Pioneering sexologist Magnus Hirschfeld devoted his life to the scientific validation and political liberation of homosexuals. He helped lay the groundwork for the modern GLBT civil rights movement.

Born in 1868 in Kolberg, Germany (now Kolbrzeg, Poland), to a highly renowned physician, Hirschfeld followed his father into medicine. Practicing in Berlin, he soon turned his efforts to the study of human sexuality.  

In 1896, Hirschfeld, under a pseudonym, distributed a pamphlet titled “Sappho and Socrates.” This became the basis for his later research, which includes the 23-volume Yearbook for the Sexual Intermediates, the first periodical dedicated to homosexual studies.

The next year, Hirschfeld founded the Scientific Humanitarian Committee to enlighten the public about homosexuality and to encourage homosexuals to fight for their liberation. The Scientific Humanitarian Committee aimed to repeal Paragraph 175, the law criminalizing homosexuality.

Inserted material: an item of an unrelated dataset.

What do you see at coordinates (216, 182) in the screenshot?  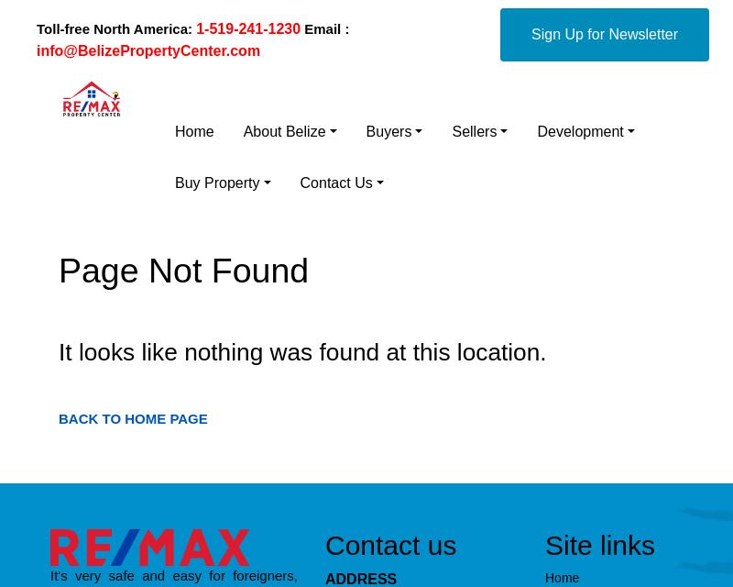 I see `'Buy Property'` at bounding box center [216, 182].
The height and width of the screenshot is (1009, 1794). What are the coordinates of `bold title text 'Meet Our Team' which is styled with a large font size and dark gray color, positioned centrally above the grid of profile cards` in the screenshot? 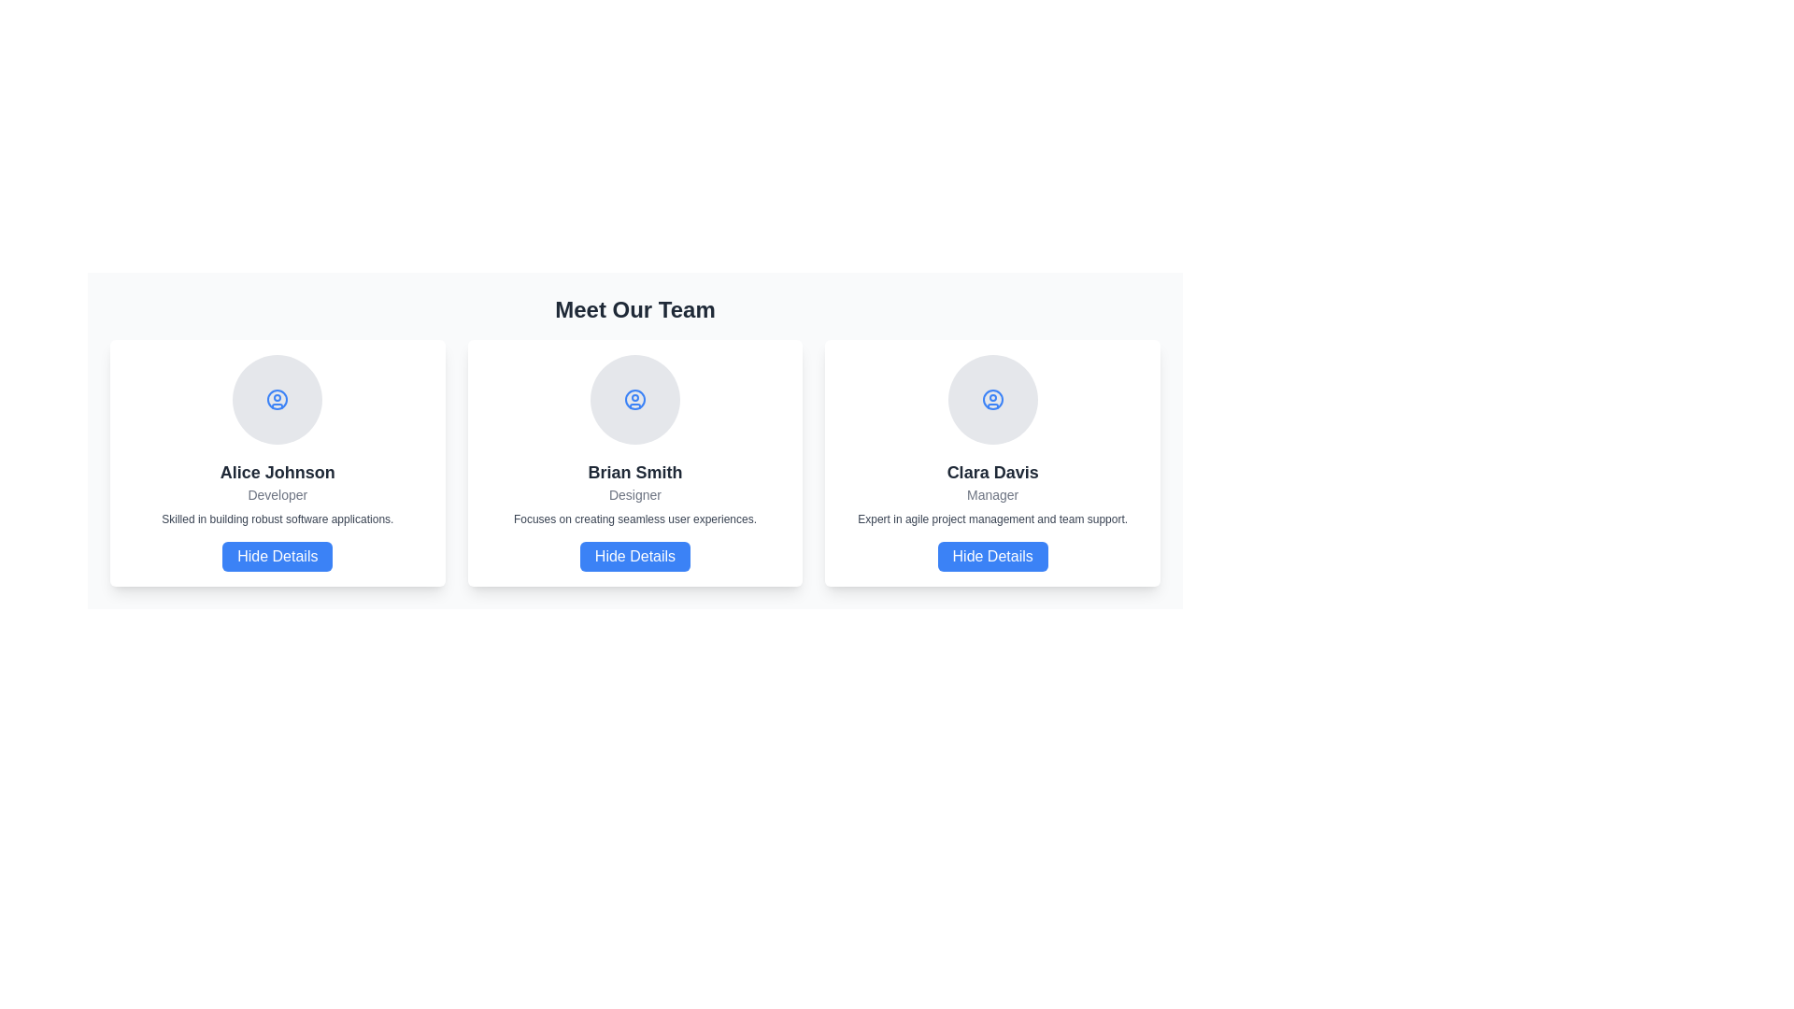 It's located at (635, 308).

In his tireless—and lengthy—campaign to raise awareness and repeal Paragraph 175, Hirschfeld became a well-known public figure and earned the moniker “The Einstein of Sex.” With over 5,000 signatures of prominent Germans collected, the bill eventually made progress in the Reichstag.

In 1919, Hirschfeld founded the Institute for Sexual Research, which housed a vast library on sexuality and the Museum of Sex, provided educational services and resources, and offered medical consultations. The same year, he produced the film “Different From the Others,” likely the first gay film.

In 1921, Hirschfeld organized the First Congress for Sexual Reform, during which the World League for Sexual Reform (WLSR) was formed. Touring internationally, he promoted the WLSR and its goals. At its peak, the WLSR boasted 130,000 members worldwide.

With the rise of the Nazi Party, Hirschfeld came under attack both politically and personally. On May 6, 1933, while Hirschfeld was abroad, a mob of students and storm troopers raided the Institute for Sexual Research. They burned books, journals and other materials in a bonfire to cleanse the city of “un-German” materials.

Exiled, Hirschfeld settled in Nice, France, and died two years later. He left a legacy of innovative research and advocacy.